These operating results are not necessarily indicative of results for any future period. You should not rely on them to predict our future performance. All financial information is prepared in accordance with generally accepted accounting principles (GAAP) in the United States and is stated in US dollars.
REVENUES
| Three months ended December 31, 2005 As restated | As a % | Three months ended December 31, 2004 As restated | As a % |
| (Unaudited) | | (Unaudited) | |
| $ | | $ | |
Bulk SMS | 214,656 | 26% | 319,843 | 27% |
Premium SMS | 226,493 | 28% | 467,020 | 39% |
Other SMS services | 12,527 | 2% | 66,402 | 6% |
SMS products | 14,453 | 2% | 36,857 | 3% |
| 468,129 | 58% | 890,122 | 75% |
| | | | |
Software | 117,154 | 14% | 37,578 | 3% |
Maintenance and consulting | 238,006 | 28% | 264,830 | 22% |
| 355,160 | 42% | 302,408 | 25% |
| | | | |
| 823,289 | 100% | 1,192,530 | 100% |
| | | | |
Total revenues for the three months ended December 31, 2005 were $823,289 as compared to $1,192,530 for the three months ended December 31, 2004. The decrease of 31% in revenues is attributable to reduced revenue from our SMS offerings.
19
REVENUE ANALYSIS BY SERVICE/PRODUCT OFFERING
BULK SMS
Bulk SMS messaging gives our customers the ability to send out a single message concurrently to a wide distribution list. We recognize revenue on these messages once the messages are sent to the end user. Our bulk SMS messaging revenue decreased from $319,843 for the three months ended December 31, 2004 to $214,656 for the three months ended December 31, 2005. The decrease of $105,187 or 33% is mainly due to our inability to offer a low cost route as discussed below.
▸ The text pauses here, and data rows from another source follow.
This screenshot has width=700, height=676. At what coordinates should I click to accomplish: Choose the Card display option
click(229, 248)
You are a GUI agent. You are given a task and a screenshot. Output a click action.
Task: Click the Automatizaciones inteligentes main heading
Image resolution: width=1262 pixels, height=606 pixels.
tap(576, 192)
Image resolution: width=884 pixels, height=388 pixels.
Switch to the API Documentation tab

During the third quarter of this fiscal year, we were unable to offer a messaging route for our customers that was competitively priced. As a result, we experienced a decrease in our revenue from customers that make their supplier decision solely based on pricing. We continue to offer a route we consider to be highly reliable to our customers; it is however priced to reflect the higher reliability level.
We will continue to search for cost-effective, reliable routes. However there is no guarantee that we will be successful and there is no guarantee that we can attract new customers to use the new route. We expect revenues for bulk revenue to remain at approximately the current level for the fourth quarter of this fiscal year.
PREMIUM SMS
Our premium SMS messaging revenue decreased from $467,020 for the three months ended December 31, 2004 to $226,493 for the three months ended December 31, 2005. Premium SMS messaging works through the use of short codes (short, easy to remember phone numbers) and a corresponding tariff, typically between $0.25 and $5.00, that is assigned to each number. End users are charged on their monthly bill or from their pre-paid balance, once they receive the message. ZIM receives its revenue directly from the mobile operator. The tariff paid by end users is shared between the mobile operators, ZIM and the mobile content provider. Revenue is realized once no obligations remain, collection of the receivables is reasonably assured and the amounts can be accurately estimated. ZIM recognizes revenue, net of the tariff shared with the mobile content provider.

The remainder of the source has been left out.